**TASK REQUIREMENTS:** Recast the material between the lines holding "Clear filters with" and "Click the +", inclusive, as a two-column CSV with the headers text and answer. Give one row per line, with each field in double quotes and any line breaks turned into spaces.

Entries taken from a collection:
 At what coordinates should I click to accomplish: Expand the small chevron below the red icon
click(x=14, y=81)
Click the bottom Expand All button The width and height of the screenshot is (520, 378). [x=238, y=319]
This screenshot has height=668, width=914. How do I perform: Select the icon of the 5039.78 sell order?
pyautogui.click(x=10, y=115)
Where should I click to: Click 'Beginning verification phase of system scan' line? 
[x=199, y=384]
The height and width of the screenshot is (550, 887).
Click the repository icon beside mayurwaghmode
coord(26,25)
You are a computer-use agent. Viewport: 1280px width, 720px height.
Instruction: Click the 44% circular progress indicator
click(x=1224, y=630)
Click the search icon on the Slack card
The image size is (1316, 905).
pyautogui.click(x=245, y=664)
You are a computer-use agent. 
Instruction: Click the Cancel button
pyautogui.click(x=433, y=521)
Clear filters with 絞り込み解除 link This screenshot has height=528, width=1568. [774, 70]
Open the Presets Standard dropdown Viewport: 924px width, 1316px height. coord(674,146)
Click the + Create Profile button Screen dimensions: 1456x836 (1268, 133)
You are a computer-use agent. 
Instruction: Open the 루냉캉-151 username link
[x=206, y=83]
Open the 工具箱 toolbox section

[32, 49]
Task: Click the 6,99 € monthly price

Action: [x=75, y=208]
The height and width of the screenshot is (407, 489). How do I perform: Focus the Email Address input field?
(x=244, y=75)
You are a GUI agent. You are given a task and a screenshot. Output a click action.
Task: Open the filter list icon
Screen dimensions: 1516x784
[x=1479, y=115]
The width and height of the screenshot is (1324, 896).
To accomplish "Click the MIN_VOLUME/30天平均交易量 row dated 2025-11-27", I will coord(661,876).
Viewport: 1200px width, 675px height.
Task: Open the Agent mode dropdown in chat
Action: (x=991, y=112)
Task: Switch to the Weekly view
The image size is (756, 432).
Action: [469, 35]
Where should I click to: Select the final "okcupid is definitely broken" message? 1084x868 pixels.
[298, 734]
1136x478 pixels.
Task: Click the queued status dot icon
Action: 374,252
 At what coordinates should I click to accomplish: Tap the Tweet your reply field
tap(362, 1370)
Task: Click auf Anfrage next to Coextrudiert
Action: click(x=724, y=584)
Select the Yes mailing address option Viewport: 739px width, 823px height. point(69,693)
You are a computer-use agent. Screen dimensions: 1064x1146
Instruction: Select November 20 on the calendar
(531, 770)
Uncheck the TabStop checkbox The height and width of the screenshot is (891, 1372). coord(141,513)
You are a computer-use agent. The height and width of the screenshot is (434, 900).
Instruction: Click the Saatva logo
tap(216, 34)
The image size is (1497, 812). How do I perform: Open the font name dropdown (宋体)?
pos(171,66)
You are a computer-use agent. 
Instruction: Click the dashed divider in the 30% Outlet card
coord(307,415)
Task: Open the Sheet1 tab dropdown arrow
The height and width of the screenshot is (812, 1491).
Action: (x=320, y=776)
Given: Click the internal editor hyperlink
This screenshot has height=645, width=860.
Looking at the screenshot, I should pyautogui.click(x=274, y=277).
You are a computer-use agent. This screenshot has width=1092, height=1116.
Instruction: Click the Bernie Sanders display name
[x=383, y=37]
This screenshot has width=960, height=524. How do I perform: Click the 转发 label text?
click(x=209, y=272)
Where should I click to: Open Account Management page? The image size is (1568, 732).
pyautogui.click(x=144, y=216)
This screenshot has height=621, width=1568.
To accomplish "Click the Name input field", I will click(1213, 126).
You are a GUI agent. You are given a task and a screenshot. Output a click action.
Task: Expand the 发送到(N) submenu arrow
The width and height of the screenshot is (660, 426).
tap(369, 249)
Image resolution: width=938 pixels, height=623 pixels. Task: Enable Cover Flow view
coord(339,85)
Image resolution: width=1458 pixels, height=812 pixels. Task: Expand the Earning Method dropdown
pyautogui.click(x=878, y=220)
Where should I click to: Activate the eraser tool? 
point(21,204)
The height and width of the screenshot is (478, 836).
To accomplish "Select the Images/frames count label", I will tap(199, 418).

**RESPONSE:**
text,answer
"Clear filters with 絞り込み解除 link This screenshot has height=528, width=1568.","[774, 70]"
"Open the Presets Standard dropdown Viewport: 924px width, 1316px height.","coord(674,146)"
"Click the + Create Profile button Screen dimensions: 1456x836","(1268, 133)"